The present inventors performed gradient PCR using a species-specific primer set to confirm the specificity and sensitivity of the species-specific primers. Primer sets GP-825F/GR1181R and GL-639F/GR1181R successfully amplified specific fragments of 391 bp and 579 bp for long-tailed sea bream, respectively, at an annealing temperature of 48 to 56°C (optimum temperature: 50°C). The above results suggest that amplification products according to each species-specific primer can be distinguished using electrophoresis and show high specificity for the target species. Additionally, the present inventors developed a multiplex PCR method by adjusting the components and cycling conditions for PCR (Henegariu, O. et al., Biotechniques. 1997, 23, 504-511. 1997). PCR amplification was performed using mixed species-specific primers (GP-825F, GL-639, and GR-1181R) at different reaction conditions and annealing temperatures, and each PCR product was obtained using the same amount of forward primer. It was confirmed that accurate DNA amplification for the species and clear distinction between amplified products according to size were possible. Additionally, through sequence analysis, it was confirmed that the multiple PCR products were 100% identical to each of the two expected regions. No primer dimers, non-specific amplification products, or cross-reactions were observed in species-specific amplification (Figure 4b). MSS-PCR sensitivity testing showed that the DNA template concentrations of the two stored products were 10, 1, 0.1, and 0.01 ng/μL. The sensitivity test showed that the MSS-PCR assay was able to detect DNA from Bengalese finfish and long-tailed finfish at a concentration of 0.01 ng/μL (Figure 5).

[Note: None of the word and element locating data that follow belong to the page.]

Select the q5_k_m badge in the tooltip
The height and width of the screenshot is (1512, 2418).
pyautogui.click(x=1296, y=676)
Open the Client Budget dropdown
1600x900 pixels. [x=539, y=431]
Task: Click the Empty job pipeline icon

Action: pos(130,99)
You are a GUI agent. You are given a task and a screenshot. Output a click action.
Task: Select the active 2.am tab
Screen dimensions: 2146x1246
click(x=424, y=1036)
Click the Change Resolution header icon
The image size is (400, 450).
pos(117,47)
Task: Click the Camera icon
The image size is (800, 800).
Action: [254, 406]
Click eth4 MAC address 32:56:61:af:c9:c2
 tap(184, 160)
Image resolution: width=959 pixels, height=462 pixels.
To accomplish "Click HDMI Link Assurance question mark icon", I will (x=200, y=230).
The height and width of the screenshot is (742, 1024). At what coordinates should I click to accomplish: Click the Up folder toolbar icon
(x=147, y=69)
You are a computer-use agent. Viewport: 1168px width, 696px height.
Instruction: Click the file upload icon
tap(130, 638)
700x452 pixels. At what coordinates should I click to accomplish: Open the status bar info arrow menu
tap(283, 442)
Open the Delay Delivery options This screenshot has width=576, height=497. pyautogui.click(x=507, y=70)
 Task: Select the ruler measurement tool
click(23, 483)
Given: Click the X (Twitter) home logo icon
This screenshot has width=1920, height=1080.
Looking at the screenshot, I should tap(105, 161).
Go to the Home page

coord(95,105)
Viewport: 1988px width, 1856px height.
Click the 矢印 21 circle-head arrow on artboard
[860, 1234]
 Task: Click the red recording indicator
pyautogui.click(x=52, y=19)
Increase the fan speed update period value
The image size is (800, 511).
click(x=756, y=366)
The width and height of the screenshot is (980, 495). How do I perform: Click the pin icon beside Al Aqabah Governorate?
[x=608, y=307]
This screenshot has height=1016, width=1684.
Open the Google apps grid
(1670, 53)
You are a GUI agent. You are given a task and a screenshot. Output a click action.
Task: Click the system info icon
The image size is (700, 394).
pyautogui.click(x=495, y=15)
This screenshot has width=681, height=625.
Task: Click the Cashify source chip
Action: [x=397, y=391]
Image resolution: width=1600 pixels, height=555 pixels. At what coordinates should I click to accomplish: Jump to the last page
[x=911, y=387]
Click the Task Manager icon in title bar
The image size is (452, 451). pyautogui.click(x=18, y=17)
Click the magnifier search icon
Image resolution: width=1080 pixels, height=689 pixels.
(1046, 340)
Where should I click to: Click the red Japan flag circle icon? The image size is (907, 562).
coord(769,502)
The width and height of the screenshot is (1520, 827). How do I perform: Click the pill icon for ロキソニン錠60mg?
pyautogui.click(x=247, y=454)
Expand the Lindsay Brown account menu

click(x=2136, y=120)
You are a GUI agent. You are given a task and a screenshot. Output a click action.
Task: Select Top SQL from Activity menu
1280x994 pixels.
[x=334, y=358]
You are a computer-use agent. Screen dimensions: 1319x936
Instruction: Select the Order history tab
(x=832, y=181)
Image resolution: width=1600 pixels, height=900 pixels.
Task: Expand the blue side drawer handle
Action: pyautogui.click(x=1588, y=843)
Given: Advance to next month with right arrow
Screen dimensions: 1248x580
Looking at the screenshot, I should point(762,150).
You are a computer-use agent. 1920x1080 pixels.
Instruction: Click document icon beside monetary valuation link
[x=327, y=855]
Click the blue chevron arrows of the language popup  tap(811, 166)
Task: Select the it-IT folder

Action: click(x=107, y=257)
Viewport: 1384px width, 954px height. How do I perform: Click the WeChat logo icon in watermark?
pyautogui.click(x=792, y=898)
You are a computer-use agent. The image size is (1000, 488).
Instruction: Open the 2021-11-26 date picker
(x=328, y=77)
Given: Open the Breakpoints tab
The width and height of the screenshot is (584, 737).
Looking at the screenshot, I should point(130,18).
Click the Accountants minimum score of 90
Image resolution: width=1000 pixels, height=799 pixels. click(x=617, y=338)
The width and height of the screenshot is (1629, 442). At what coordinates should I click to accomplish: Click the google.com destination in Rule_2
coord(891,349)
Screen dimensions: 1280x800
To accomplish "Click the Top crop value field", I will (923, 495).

The present invention has been described with reference to the above-described embodiments, but this is merely illustrative, and those skilled in the art will understand that various modifications and equivalent other embodiments are possible therefrom. Therefore, the true scope of technical protection of the present invention should be determined by the technical spirit of the attached patent claims.

Claims (5)

A first forward primer consisting of the nucleic acid sequence shown in SEQ ID NO: 5;
A second forward primer consisting of the nucleic acid sequence shown in SEQ ID NO: 6; and
A species-specific PCR kit for identifying fish species of the genus Benguet, comprising a universal reverse primer consisting of the nucleic acid sequence shown in SEQ ID NO: 4. According to paragraph 1,
The species-specific PCR kit where the fish species of the genus is Girella punctata or long-tailed bream ( Girella leonina ). Genomic DNA extraction step of extracting genomic DNA from Bangedom fish;
A DNA amplification step of amplifying genomic DNA extracted with the PCR kit of claim 1;
An electrophoresis step of performing electrophoresis on the amplified DNA product; and
A method for identifying fish species of the genus Benguet, including the step of analyzing the band pattern of electrophoresed DNA. According to paragraph 3,
The step of analyzing the band pattern of the DNA is performed by determining that a band of 391 bp is identified as Girella punctata and that a band of 579 bp is identified as long-tailed bengal bream ( Girella leonina ). According to paragraph 3,
Method for amplifying genomic DNA by multiplex PCR.